What to Watch For in the Structural Shifts
The novel’s non-linear movements between Blanca’s past and the 1838 central narrative require some attention. Listeners who need clear chronological anchoring may find the early chapters slightly disorienting. Stevens trusts her readers to hold multiple timeframes simultaneously, which is a formal bet that pays off by the final third but demands patience in the opening section.
The Chopin-Sand relationship, which is historically documented and well-known, functions here primarily as backdrop. Listeners expecting a detailed portrait of that famous pairing will find Stevens more interested in Blanca’s inner experience than in the famous couple’s documented difficulties. The novel stays firmly in its narrator’s perspective.
Who Should Listen to Briefly, A Delicious Life
This audiobook is best suited to readers who appreciate literary fiction with formal invention, books that use an unusual structural premise to reach emotional truths that conventional narration might miss. Fans of Ali Smith, Sarah Waters, or early Angela Carter will find themselves in familiar territory.
Listeners looking for historical fiction driven by plot momentum may find Stevens’s pacing contemplative rather than propulsive. This is a book that lingers rather than rushes, and it rewards listeners who are willing to let the accumulation of detail and voice do its slow, patient work. At nine hours, it earns the time it asks for.

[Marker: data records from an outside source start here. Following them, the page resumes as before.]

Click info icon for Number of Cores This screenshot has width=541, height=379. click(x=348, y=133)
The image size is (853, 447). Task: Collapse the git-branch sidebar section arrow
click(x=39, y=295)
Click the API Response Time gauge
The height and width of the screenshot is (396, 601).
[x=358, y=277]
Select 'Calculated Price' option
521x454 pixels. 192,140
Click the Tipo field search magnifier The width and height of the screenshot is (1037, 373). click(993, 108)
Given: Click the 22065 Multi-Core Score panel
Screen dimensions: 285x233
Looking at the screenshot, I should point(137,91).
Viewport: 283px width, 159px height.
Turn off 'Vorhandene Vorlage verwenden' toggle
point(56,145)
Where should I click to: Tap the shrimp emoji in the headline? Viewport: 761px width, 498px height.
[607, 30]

Frequently Asked Questions
How explicitly LGBTQ+ is the content, and is the romantic element central to the plot?
The central emotional relationship is between Blanca, a teenage ghost, and George Sand, a historical female writer who lived unconventionally. The longing is intense but entirely unrequited since Sand cannot see or hear Blanca. The book reads as an LGBTQ+ text primarily in its themes of invisible desire and freedom, not through explicit content.
Does Ferdelle Capistrano’s narration work for the novel’s shifting time periods?
Yes. Capistrano handles the jumps between 1473, Blanca’s centuries of haunting, and the 1838 central narrative with enough tonal variation to keep the transitions legible. Her rendering of Blanca’s voice, simultaneously young and ancient, is the audiobook’s most distinctive quality.
Is prior knowledge of George Sand or Chopin’s historical relationship necessary to appreciate the novel?
Not at all. Stevens provides enough context within the narrative. Knowing the basic outlines of who Sand and Chopin were adds texture, but the novel is entirely self-contained and keeps its focus on Blanca’s experience rather than biographical detail.
How does this compare to other literary ghost narratives like Lincoln in the Bardo?
Both use unconventional narration and the ghost premise to explore grief and longing, but they are quite different in tone. Where Saunders is maximalist and multi-voiced, Stevens is intimate and focused, staying close to Blanca’s single perspective. The Briefly, A Delicious Life audiobook has a quieter register overall.